11. The Receiving Party hereby acknowledges that it has become acquainted with various facets of the Disclosing Party's non-public information, including, but not limited to, trade-secrets, current and future prospects, product and opportunity development, technical and strategic information, manufacturer and manufacturer pricing, financiers, potential collaborators, marketing, employees and customers, which is the confidential and proprietary information of the Disclosing Party regarding the Purpose of this Agreement. As such and as regarding solely to the Purpose of this Agreement and these specific projects, the Receiving Party shall conduct no business independently or in representation of third parties using such non-public, nor share this information with parties that the disclosing Party considers, in its absolute and sole discretion, to be competitors of the disclosing Party or Confidential Information.

12. The Receiving Party understands that any violation of this Agreement may cause immediate and irreparable harm to the Disclosing Party, which monetary damages cannot adequately remedy. Without prejudice to rights and remedies available to the Disclosing Party, Receiving Party agrees that injunctive relief may be sought against it, in order to remedy, or to prevent a violation hereof.

13. For each and every breach of this Agreement the Disclosing Party shall have the right to seek specific performance and other injunctive and equitable relief.

14. The execution, existence and performance of this Agreement shall be kept confidential by the Parties hereto and shall not be disclosed by either Party, except for the prospective investors of PPG, without the prior written consent of the other.

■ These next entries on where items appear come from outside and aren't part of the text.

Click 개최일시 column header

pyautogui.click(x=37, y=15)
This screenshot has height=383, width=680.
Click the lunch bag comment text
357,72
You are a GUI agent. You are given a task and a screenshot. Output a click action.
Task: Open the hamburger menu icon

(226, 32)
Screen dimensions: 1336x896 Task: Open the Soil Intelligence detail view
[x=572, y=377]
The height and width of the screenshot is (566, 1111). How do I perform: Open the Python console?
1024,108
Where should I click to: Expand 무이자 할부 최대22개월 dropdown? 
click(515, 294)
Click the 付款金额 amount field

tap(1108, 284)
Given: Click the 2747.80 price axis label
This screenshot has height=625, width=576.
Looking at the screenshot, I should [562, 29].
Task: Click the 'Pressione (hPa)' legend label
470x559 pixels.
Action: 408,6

15. In consideration of the Purpose, Parties shall exchange Confidential Information for one (1) year from the Effective Date of this Agreement. If the Parties have not entered into a subsequent business relationship consistent with the Purpose, this Agreement shall be terminated automatically after three (3) months from the Effective Date and the obligations set forth in this Agreement are continuing and shall survive the termination of any discussions, evaluations, negotiations or this Agreement and remain in full effect for a period of one (1) year from the date of termination; provided, however, each Receiving Party’s obligation with respect to any Confidential Information that qualifies as a trade secrets shall remain in full force and effect until such time as the Confidential Information no longer qualifies as a trade secret under applicable law.

16. The Agreement shall be governed by and construed in accordance with the laws of the State of Massachusetts, USA, without regard to the conflict of law principles thereof.

17. None of the terms of this Agreement shall be amended or modified except in writing and signed by persons authorized to bind Parties.

18. This Agreement shall be binding upon and inure to the benefit of each of the Parties, their successors, legal representatives, and assigns. A Party may assign this Agreement only to a successor of that Party to that portion of its business relating to the subject matter of this Agreement and only after written approval of the contracting Party under this Agreement. However, such assignment shall not relieve said Party of any of the obligations of confidentiality set forth above.

19. This Agreement may be rendered effective through facsimile or other electronic transmission and/or may be executed in counterparts, each of which shall be deemed an original, and all of which together shall constitute one and the same instrument.

Acceptance
Registration with PPG requires acceptance of our MUTUAL CONFIDENTIAL DISCLOSURE AND NONCIRCUMVENT AGREEMENT.